The Serum Institute of India (SII), which has partnered with British-Swedish pharma company AstraZeneca for manufacturing the University of Oxford vaccine candidate for COVID-19, has sought permission from the Drugs Controller General of India (DCGI) for conducting "phase 2/3 human clinical trials" of the potential vaccine, highly-placed sources said on Saturday.
The sources told PTI that the Pune-based drug firm submitted its application to the DCGI on Friday, seeking permission for conducting trials of 'Covidshield'.
"According to the application, it would conduct an observer-blind, randomised controlled study to determine the safety and immunogenicity of 'Covishield' (COVID-19) in healthy Indian adults. The firm said that an around 1,600 participants of more than 18 years would be enrolled in the study," a source said.
Initial results of the first two-phase trials of the vaccine conducted in five trial sites in the U.K. showed it has an acceptable safety profile and homologous boosting increased antibody responses, the source said.
To introduce the vaccine, SII, the world's largest vaccine maker by number of doses produced and sold, has signed an agreement to manufacture the potential vaccine developed by the Jenner Institute (Oxford University) in collaboration with AstraZeneca.

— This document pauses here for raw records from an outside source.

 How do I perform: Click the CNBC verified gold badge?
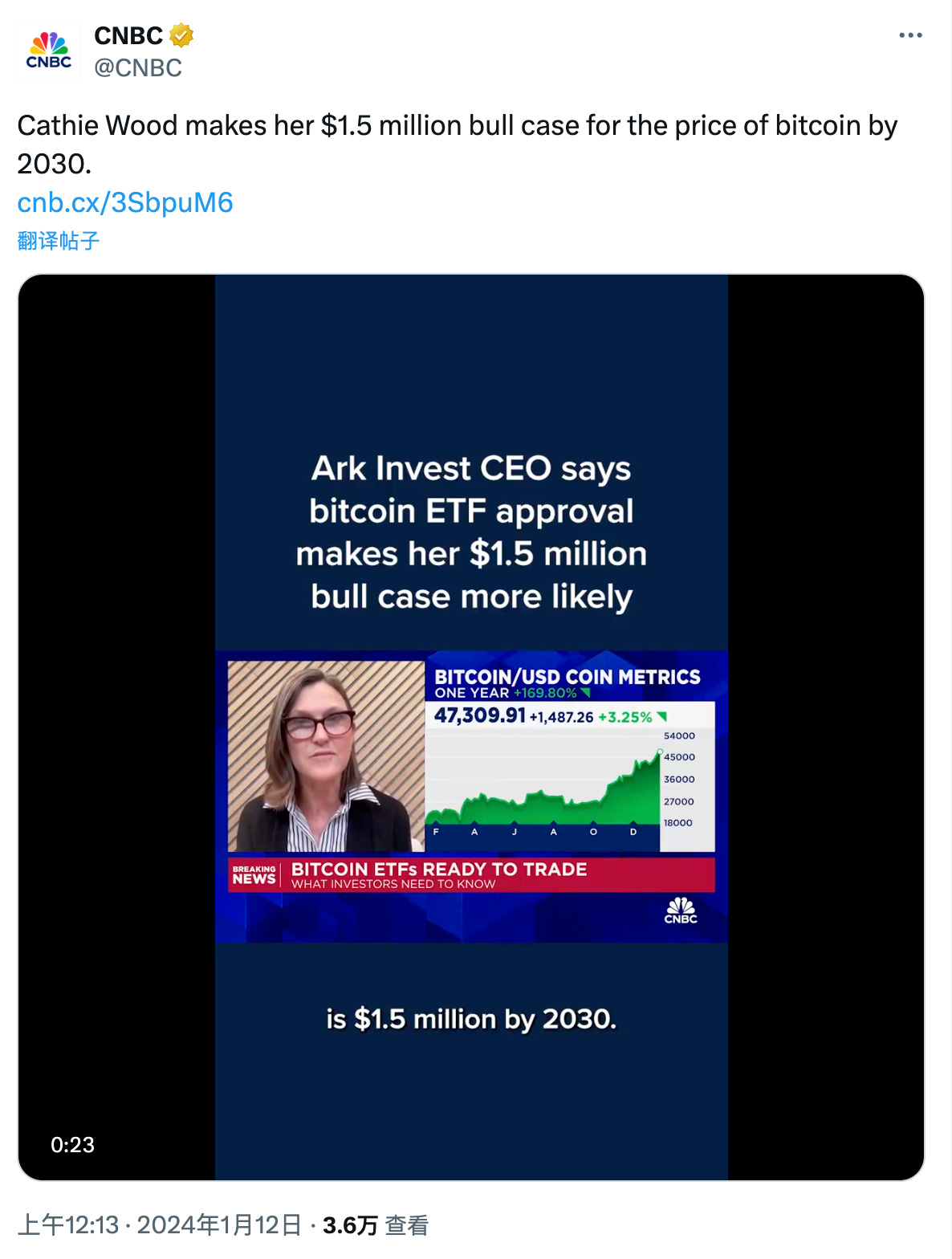tap(181, 35)
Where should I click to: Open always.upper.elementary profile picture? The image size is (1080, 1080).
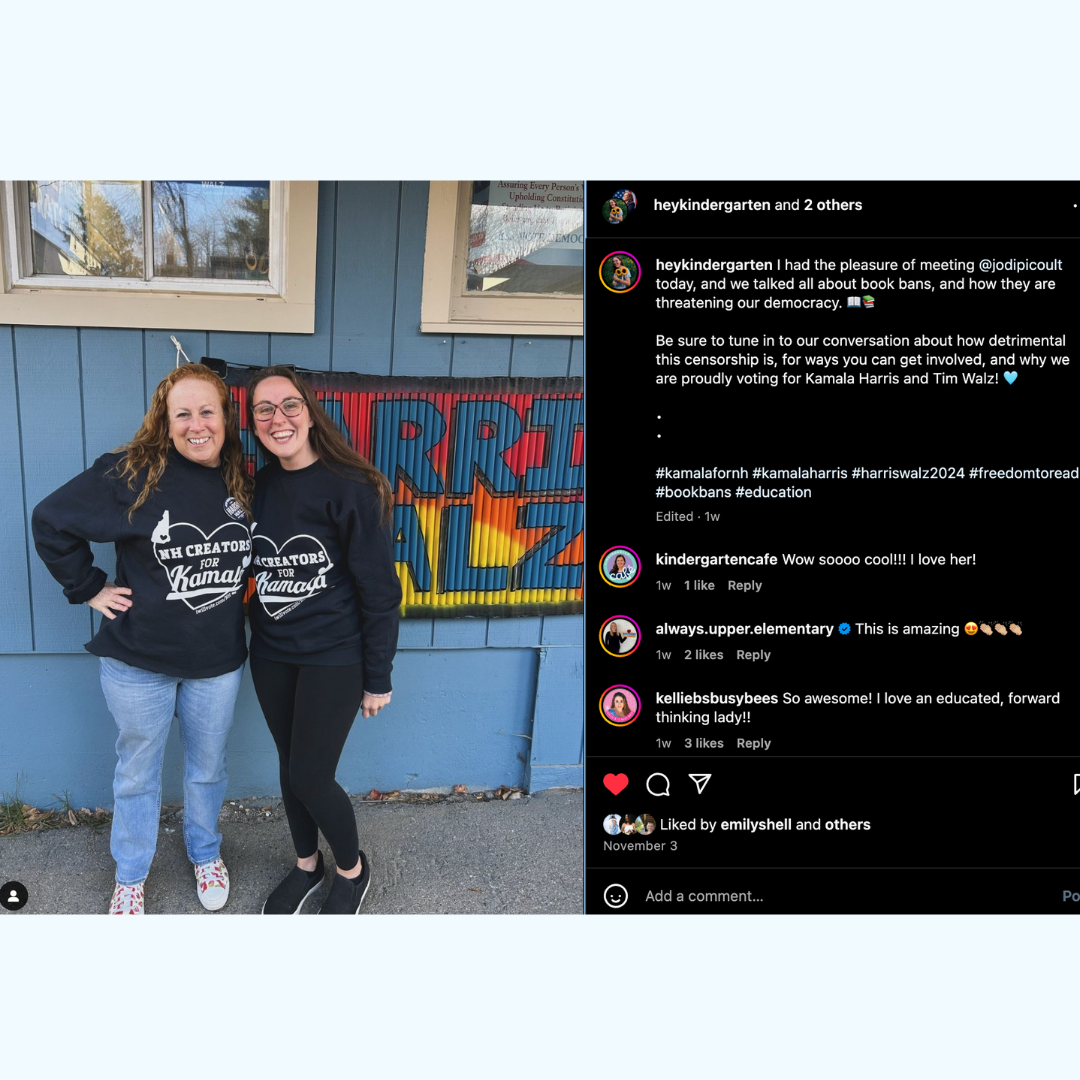click(x=620, y=636)
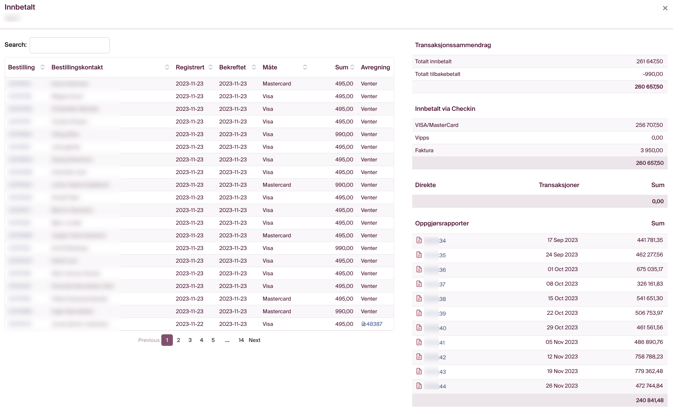Open report 44 document icon
The height and width of the screenshot is (411, 673).
click(419, 385)
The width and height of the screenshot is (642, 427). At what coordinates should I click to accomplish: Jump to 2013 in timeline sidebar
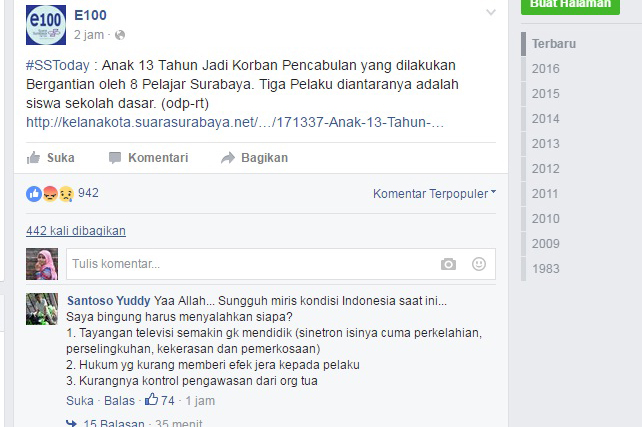click(x=545, y=144)
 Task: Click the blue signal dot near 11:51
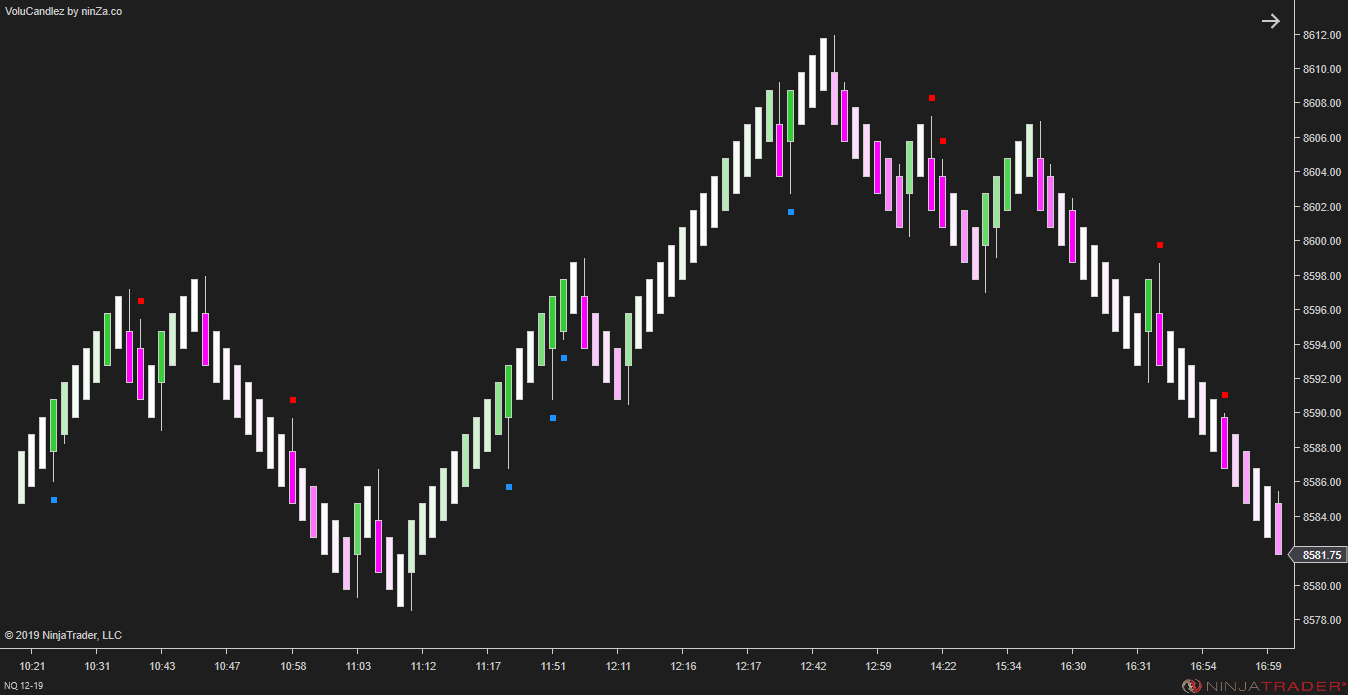coord(563,356)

On the partnership with AstraZeneca, SII CEO Adar Poonawalla has said, "Serum Institute of India has entered a manufacturing partnership with AstraZeneca to produce and supply 1 billion doses of the COVID-19 vaccine being developed by Oxford University."
These vaccines will be for India, and middle and low income countries across the world (the GAVI Alliance for immunisation), he had said.
The firm plans to start the phase 2 and 3 human trials in India in August.
Oxford University on Monday announced satisfactory progress with the vaccine, making it one of the leading vaccine candidates among the dozens being developed around the world. According to a report in The Lancet, the initial trial results showed the vaccine to be safe, and that it prompts a protective immune response.